What needs to be done: Every line of the records below from the line with "The image size is (1350, 631)." up to and including the line with "Click the 查询 search button" must be reproduced exactly, and no line outside that range.

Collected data

++++++++++

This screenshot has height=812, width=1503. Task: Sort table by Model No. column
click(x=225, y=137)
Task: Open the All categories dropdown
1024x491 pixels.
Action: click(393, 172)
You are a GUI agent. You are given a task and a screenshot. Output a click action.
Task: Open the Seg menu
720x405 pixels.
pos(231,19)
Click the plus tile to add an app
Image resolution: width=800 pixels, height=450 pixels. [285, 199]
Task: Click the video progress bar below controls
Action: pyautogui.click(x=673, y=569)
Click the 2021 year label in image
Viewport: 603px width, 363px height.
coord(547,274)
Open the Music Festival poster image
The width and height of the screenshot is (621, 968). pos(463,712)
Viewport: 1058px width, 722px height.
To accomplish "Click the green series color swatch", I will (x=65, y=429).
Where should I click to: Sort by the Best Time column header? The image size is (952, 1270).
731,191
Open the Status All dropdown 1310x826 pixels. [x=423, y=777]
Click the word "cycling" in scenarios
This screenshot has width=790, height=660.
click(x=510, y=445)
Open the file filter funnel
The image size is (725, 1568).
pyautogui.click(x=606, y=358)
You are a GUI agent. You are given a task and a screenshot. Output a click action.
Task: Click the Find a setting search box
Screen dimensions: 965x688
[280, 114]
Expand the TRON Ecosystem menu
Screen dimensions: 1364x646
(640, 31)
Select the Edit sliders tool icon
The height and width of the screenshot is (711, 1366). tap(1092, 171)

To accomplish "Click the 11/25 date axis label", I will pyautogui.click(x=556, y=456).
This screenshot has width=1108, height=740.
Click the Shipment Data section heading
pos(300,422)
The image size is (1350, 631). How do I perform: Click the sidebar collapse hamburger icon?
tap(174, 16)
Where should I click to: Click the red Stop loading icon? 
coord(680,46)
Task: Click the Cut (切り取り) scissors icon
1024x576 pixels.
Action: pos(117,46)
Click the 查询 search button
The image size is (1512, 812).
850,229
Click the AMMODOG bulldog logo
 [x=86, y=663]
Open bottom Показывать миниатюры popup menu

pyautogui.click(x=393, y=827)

++++++++++

Finished task:
The image size is (1350, 631). How do I perform: Click the sidebar collapse hamburger icon?
tap(174, 16)
Where should I click to: Click the red Stop loading icon? 
coord(680,46)
Task: Click the Cut (切り取り) scissors icon
1024x576 pixels.
Action: pos(117,46)
Click the 查询 search button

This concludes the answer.